> [Record extracts]
* START *
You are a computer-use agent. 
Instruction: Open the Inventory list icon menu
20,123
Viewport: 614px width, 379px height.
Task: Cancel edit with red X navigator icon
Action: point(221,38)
* END *
> [Task prompt] Return every line of the listing above verbatim, with nothing added or left out.

> [Final result]
You are a computer-use agent. 
Instruction: Open the Inventory list icon menu
20,123
Viewport: 614px width, 379px height.
Task: Cancel edit with red X navigator icon
Action: point(221,38)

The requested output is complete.